Exercise brief. Find the line that contains "Given: Choose 'Make a copy' in the File menu"; please output it and each line after it, exactly as shown, up to the end of the entries below, skipping pictures.

Collected data entries.
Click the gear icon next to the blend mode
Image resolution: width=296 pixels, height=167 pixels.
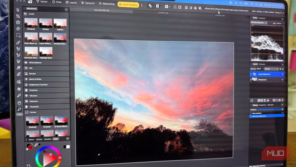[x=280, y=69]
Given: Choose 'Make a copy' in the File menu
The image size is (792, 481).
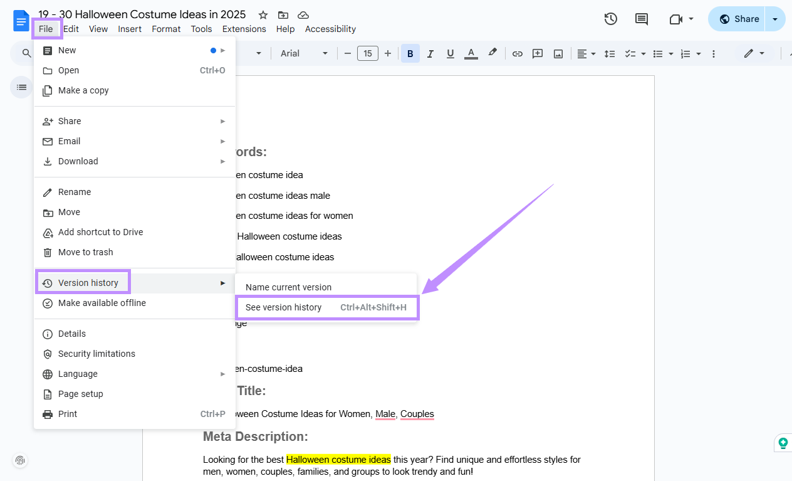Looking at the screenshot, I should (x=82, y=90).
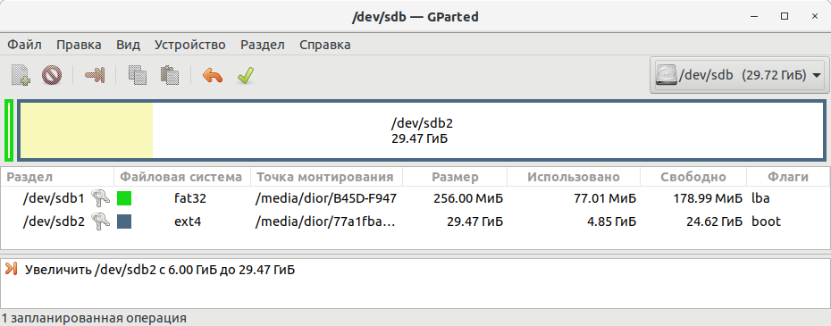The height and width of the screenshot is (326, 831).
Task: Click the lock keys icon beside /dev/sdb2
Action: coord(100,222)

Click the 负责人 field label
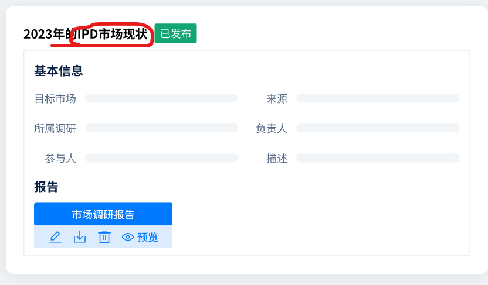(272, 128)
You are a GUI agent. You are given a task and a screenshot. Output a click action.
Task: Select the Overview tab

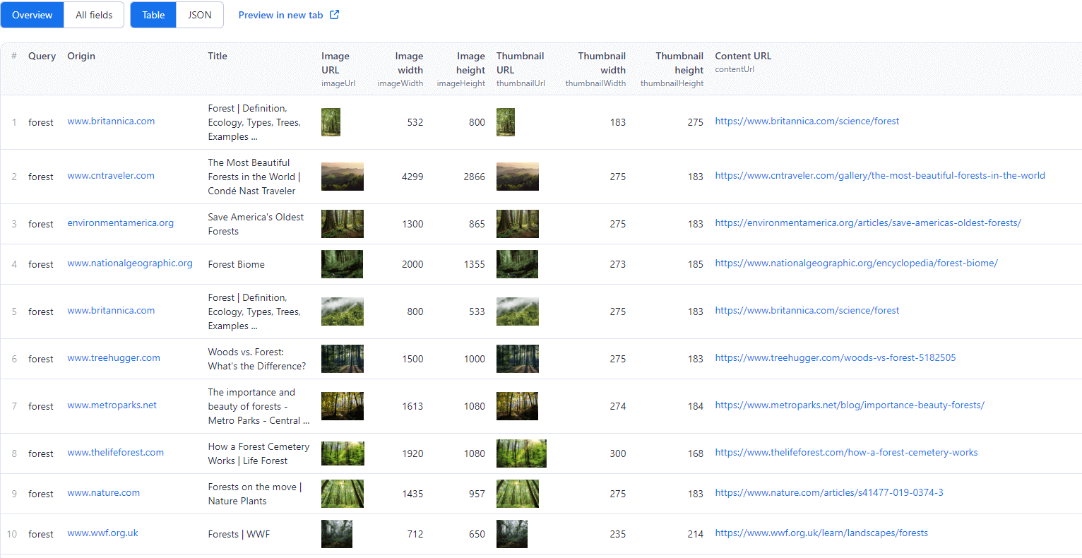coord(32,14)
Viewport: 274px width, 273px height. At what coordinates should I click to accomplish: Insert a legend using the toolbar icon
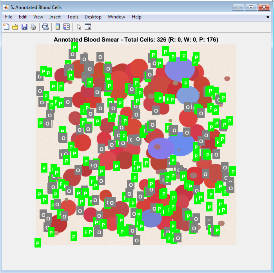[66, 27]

Your response.
Given: Choose 'Make a copy' in the File menu
The image size is (792, 481).
Looking at the screenshot, I should (x=82, y=90).
The height and width of the screenshot is (326, 831).
Task: Click the lock keys icon beside /dev/sdb2
Action: coord(100,222)

Click the 负责人 field label
(272, 128)
You are a GUI agent. You are given a task and a screenshot. Output a click action.
Task: Select the Overview tab

coord(32,14)
Viewport: 274px width, 273px height. At what coordinates should I click to accomplish: Insert a legend using the toolbar icon
[66, 27]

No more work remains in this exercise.